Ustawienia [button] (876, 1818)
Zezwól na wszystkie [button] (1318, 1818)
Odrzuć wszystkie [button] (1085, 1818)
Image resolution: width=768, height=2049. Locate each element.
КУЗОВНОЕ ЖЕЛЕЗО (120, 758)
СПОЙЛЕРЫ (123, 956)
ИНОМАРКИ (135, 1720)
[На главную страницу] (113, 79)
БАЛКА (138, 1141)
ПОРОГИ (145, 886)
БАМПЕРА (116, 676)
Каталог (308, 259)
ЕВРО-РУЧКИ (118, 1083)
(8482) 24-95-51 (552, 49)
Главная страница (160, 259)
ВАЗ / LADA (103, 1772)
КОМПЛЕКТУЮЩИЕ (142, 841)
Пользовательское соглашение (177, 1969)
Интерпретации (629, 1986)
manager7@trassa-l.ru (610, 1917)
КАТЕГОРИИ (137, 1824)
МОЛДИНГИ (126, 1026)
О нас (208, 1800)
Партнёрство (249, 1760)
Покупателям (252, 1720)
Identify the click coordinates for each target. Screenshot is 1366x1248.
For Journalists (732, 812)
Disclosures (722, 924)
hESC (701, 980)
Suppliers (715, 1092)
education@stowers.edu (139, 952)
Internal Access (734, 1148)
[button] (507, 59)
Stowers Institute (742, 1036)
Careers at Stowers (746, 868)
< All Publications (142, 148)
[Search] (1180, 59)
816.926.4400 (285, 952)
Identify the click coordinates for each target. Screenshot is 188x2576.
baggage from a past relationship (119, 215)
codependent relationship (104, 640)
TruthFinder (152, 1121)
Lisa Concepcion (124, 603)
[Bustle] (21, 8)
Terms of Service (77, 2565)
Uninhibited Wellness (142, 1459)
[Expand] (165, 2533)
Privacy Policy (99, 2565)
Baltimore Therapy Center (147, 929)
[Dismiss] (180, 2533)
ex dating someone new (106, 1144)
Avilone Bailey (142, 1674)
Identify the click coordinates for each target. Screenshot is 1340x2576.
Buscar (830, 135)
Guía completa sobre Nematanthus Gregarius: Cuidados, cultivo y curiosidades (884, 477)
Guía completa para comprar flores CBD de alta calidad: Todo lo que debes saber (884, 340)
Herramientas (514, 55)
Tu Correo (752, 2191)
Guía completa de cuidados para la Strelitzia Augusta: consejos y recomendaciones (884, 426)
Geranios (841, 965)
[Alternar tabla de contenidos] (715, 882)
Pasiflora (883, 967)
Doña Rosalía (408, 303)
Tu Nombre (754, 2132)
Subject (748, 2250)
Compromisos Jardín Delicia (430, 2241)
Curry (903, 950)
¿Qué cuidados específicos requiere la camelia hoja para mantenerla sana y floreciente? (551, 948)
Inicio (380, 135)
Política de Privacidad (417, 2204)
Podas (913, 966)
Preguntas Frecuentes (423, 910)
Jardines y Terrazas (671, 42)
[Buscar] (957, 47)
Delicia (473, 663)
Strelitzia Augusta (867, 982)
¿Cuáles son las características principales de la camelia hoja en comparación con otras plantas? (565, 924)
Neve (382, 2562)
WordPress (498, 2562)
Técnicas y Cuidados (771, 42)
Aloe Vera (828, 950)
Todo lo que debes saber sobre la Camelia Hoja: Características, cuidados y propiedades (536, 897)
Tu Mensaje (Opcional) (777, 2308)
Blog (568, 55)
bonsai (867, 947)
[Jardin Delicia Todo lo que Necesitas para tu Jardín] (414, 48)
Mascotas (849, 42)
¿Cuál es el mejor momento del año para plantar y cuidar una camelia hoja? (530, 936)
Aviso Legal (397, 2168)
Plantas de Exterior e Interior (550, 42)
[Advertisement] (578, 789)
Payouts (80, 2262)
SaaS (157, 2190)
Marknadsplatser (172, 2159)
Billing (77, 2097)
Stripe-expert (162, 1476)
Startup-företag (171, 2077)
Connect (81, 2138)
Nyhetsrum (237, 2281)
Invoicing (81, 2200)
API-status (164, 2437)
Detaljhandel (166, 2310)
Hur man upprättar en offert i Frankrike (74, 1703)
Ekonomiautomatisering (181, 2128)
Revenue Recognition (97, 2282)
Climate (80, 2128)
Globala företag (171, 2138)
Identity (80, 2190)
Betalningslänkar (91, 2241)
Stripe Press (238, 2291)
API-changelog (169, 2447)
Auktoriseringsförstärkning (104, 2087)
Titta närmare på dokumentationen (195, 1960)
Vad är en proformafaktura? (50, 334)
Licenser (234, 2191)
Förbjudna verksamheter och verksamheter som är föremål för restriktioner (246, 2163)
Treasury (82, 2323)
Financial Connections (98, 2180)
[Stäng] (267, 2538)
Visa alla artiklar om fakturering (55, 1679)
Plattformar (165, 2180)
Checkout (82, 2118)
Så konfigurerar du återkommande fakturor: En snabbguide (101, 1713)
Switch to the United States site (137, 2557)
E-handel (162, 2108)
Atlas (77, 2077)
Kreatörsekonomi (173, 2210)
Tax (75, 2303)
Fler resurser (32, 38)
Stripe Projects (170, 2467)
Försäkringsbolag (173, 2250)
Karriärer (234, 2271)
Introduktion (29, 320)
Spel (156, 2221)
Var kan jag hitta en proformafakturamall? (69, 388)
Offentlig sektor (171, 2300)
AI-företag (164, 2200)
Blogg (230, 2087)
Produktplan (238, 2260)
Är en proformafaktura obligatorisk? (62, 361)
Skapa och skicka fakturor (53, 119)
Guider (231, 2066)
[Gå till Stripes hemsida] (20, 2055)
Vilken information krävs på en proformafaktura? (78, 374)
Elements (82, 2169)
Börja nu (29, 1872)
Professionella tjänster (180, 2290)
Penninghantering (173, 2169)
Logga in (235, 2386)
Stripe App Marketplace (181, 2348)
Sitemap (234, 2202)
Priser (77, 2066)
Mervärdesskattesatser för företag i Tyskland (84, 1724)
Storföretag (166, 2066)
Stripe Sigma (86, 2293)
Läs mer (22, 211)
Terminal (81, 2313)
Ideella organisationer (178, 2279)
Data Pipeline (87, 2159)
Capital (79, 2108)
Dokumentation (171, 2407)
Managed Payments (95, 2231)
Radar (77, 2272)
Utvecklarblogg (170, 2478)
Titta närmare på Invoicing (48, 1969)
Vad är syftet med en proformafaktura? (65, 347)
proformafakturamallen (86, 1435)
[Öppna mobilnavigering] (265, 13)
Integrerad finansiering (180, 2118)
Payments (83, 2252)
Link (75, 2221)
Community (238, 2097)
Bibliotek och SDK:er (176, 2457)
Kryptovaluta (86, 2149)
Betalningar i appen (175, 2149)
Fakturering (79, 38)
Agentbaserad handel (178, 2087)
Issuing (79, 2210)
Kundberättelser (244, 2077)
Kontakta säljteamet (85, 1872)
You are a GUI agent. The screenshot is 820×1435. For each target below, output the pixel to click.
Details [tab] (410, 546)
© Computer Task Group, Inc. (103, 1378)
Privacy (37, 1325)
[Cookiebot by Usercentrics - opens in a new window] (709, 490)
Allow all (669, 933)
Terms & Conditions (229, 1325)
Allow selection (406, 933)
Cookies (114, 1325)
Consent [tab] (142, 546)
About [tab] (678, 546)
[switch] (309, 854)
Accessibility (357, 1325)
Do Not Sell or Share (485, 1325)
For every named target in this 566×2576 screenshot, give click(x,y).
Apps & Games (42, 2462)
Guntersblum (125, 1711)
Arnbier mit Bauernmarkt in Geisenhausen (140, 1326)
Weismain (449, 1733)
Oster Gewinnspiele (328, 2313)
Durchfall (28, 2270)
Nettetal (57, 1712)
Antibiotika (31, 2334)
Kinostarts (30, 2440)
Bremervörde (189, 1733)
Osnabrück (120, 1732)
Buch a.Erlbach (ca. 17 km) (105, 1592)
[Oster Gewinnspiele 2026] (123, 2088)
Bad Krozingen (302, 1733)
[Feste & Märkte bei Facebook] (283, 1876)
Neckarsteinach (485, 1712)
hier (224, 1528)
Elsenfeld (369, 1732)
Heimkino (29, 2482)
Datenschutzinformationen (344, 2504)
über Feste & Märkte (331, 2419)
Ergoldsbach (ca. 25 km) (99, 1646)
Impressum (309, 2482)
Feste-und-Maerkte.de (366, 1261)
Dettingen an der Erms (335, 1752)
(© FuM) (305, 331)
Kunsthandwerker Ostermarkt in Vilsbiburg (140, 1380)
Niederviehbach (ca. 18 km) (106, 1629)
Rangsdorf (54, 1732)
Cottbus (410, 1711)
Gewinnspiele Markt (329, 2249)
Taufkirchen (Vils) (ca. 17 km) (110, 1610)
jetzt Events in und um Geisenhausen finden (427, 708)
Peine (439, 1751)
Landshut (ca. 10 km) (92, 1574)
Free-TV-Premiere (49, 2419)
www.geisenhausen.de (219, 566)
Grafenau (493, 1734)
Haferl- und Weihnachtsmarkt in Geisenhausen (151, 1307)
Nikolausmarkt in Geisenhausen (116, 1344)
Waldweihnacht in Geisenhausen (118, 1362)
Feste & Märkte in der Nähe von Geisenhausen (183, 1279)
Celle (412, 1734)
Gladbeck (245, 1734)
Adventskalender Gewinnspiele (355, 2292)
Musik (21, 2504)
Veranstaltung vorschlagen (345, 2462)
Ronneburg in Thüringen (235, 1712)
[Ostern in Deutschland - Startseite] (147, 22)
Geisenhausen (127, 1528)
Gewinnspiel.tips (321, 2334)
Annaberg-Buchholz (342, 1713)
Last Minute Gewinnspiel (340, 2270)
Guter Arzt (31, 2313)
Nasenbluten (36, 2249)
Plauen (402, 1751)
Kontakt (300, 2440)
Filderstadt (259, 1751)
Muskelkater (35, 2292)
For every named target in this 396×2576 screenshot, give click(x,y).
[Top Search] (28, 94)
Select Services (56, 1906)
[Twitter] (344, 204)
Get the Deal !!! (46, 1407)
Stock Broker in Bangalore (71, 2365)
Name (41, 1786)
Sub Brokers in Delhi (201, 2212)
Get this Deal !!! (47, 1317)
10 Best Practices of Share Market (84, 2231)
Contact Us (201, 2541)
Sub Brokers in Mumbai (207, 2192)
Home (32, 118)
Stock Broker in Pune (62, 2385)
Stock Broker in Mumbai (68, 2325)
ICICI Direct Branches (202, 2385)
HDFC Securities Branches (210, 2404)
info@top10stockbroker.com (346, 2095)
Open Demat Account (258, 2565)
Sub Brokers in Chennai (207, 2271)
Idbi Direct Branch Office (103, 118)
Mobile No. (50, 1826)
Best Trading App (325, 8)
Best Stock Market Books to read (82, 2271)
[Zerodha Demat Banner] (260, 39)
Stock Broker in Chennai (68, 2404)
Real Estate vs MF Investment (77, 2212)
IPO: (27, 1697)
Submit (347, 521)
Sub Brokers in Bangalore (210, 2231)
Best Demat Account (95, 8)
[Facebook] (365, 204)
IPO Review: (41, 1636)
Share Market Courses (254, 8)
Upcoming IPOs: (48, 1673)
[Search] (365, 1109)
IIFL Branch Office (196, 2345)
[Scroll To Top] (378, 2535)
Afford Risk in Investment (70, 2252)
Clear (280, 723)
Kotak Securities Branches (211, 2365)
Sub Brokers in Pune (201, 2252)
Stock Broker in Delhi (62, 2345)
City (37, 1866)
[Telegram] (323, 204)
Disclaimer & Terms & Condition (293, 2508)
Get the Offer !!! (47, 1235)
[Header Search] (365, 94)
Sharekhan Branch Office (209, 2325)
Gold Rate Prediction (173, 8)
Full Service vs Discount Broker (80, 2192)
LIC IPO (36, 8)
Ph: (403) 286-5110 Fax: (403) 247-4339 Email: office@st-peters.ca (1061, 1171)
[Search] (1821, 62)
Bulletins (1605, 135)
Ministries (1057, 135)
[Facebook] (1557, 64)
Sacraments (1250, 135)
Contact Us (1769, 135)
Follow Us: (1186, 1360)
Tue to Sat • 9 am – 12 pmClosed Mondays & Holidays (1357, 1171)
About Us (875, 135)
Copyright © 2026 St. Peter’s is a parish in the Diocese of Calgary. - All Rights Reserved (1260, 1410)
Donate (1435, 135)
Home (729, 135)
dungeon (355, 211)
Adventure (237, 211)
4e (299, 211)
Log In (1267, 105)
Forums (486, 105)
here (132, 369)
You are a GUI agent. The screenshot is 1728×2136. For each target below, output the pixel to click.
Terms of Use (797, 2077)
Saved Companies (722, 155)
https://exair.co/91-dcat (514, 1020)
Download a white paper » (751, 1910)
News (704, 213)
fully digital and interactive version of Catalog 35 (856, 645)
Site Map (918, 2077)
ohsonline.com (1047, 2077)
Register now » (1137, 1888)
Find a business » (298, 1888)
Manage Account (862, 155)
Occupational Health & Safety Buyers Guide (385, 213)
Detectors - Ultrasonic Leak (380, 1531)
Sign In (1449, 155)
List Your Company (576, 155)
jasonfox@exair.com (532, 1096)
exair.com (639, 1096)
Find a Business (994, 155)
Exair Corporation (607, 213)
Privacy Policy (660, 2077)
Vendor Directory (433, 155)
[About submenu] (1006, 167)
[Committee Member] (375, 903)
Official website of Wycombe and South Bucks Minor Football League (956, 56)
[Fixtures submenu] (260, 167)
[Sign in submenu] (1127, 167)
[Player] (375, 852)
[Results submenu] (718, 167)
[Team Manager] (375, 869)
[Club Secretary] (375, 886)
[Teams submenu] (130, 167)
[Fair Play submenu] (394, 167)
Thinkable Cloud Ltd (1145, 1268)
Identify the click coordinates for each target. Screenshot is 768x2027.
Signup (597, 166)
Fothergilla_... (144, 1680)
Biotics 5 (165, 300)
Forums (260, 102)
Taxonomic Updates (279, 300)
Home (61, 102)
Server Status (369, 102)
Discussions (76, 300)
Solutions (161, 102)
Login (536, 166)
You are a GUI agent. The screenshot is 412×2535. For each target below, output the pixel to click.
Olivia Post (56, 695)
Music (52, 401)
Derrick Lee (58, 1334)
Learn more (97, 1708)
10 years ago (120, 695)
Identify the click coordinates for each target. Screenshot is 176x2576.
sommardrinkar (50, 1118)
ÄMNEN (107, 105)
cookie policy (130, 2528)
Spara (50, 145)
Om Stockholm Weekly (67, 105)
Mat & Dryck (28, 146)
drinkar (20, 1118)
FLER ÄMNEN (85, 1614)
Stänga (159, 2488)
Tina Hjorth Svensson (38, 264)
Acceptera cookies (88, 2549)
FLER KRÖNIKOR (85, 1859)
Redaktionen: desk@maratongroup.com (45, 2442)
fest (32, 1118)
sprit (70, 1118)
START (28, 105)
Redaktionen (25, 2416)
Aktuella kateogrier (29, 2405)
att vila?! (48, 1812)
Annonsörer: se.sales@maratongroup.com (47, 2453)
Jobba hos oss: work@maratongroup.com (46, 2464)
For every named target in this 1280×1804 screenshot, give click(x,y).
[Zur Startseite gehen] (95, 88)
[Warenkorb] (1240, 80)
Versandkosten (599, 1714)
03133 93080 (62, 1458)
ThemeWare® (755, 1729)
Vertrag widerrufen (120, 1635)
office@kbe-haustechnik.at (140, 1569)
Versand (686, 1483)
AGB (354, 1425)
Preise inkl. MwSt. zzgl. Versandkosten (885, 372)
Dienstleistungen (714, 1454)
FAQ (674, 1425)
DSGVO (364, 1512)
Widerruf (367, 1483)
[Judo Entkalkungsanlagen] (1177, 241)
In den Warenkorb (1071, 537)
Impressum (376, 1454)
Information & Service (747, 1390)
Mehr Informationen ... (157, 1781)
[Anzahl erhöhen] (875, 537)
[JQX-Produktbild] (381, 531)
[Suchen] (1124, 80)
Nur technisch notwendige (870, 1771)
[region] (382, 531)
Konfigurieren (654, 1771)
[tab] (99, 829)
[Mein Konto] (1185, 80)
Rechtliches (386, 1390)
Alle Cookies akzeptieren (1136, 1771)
————————
_TASK BRIEF_
Restate word for word only the lines above from the line containing "Introduktion (29, 320)" to the line containing "Sitemap (234, 2202)", both of them included.

_FINISHED EXERCISE_
Introduktion (29, 320)
Spel (156, 2221)
Var kan jag hitta en proformafakturamall? (69, 388)
Offentlig sektor (171, 2300)
AI-företag (164, 2200)
Blogg (230, 2087)
Produktplan (238, 2260)
Är en proformafaktura obligatorisk? (62, 361)
Skapa och skicka fakturor (53, 119)
Guider (231, 2066)
[Gå till Stripes hemsida] (20, 2055)
Vilken information krävs på en proformafaktura? (78, 374)
Elements (82, 2169)
Börja nu (29, 1872)
Professionella tjänster (180, 2290)
Penninghantering (173, 2169)
Logga in (235, 2386)
Stripe App Marketplace (181, 2348)
Sitemap (234, 2202)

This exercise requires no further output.